WORK TO COMPLETE:
Below are some records. Write out the lines from the one containing "This screenshot has width=961, height=636." to the last line, word for word, leaving out pictures.

** MATERIAL PROVIDED follows **

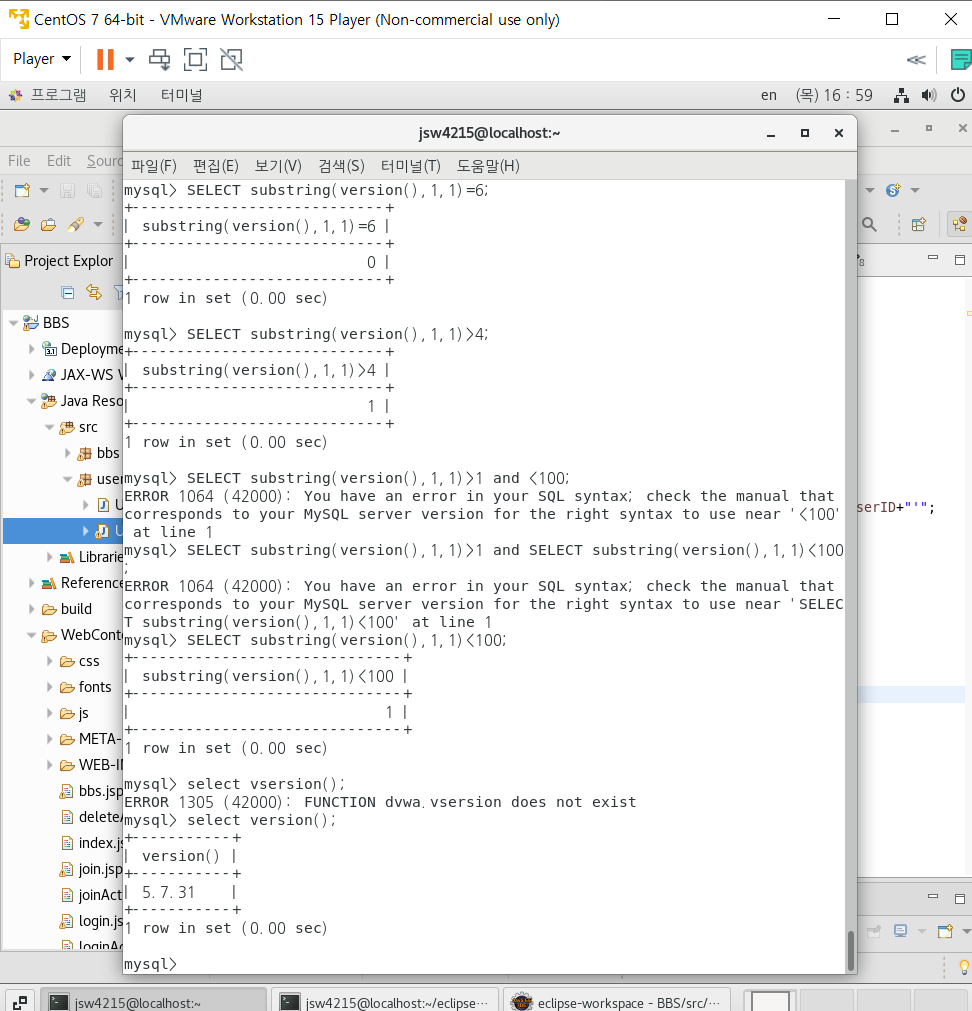Viewport: 972px width, 1011px height.
Task: Collapse the WebContent folder
Action: 31,634
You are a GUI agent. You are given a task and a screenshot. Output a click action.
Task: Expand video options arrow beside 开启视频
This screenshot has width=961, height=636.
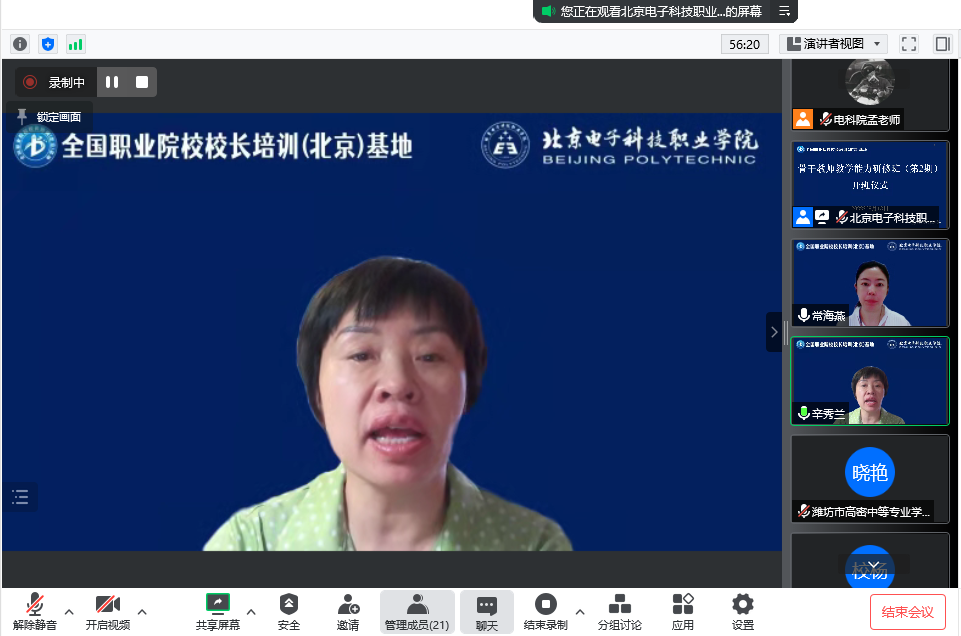click(x=142, y=611)
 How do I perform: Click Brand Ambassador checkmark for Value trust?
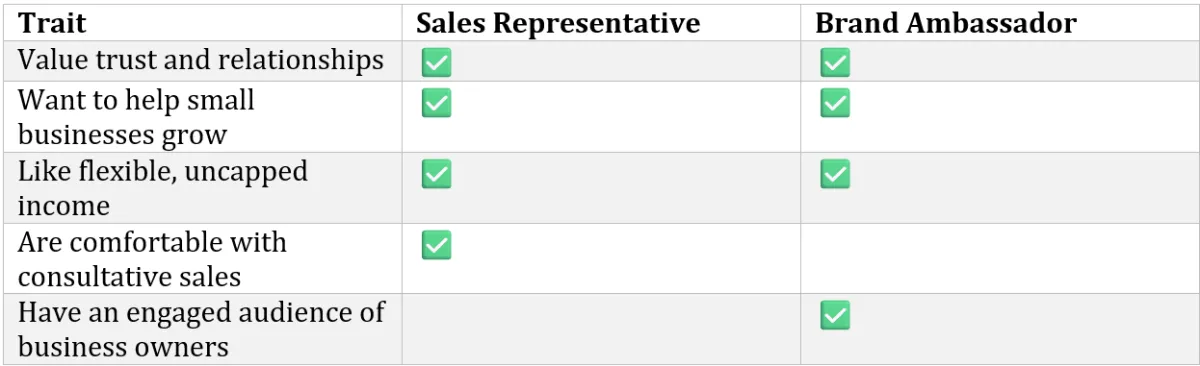point(835,63)
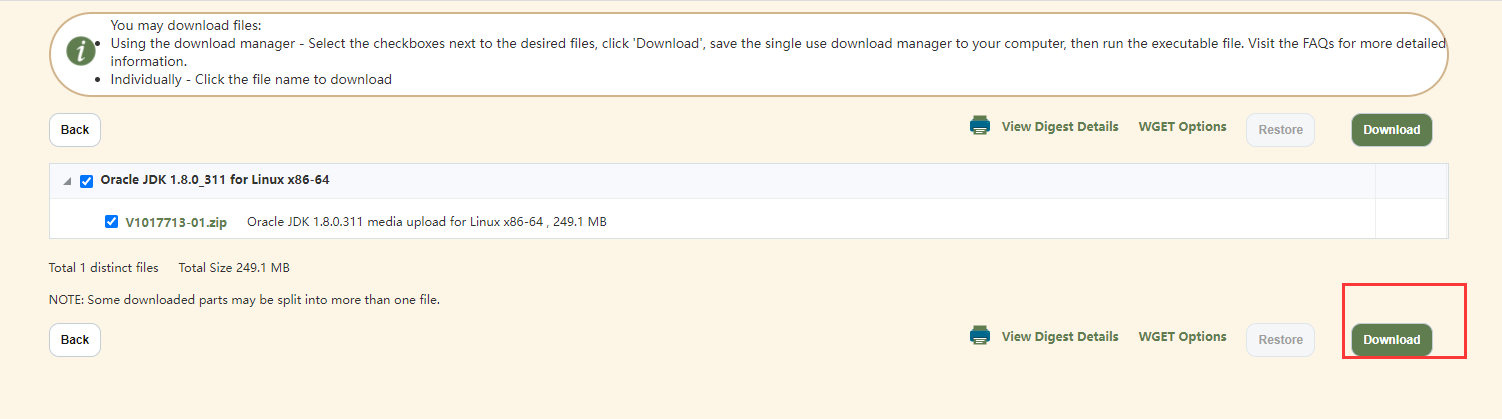Viewport: 1502px width, 419px height.
Task: Click the Download button above the file table
Action: pos(1391,130)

** End of MATERIAL PROVIDED **

OUTPUT FOR THIS EXERCISE:
This screenshot has width=961, height=636.
click(x=142, y=611)
 How do I perform: Click Brand Ambassador checkmark for Value trust?
point(835,63)
Viewport: 1502px width, 419px height.
Task: Click the Download button above the file table
Action: pos(1391,130)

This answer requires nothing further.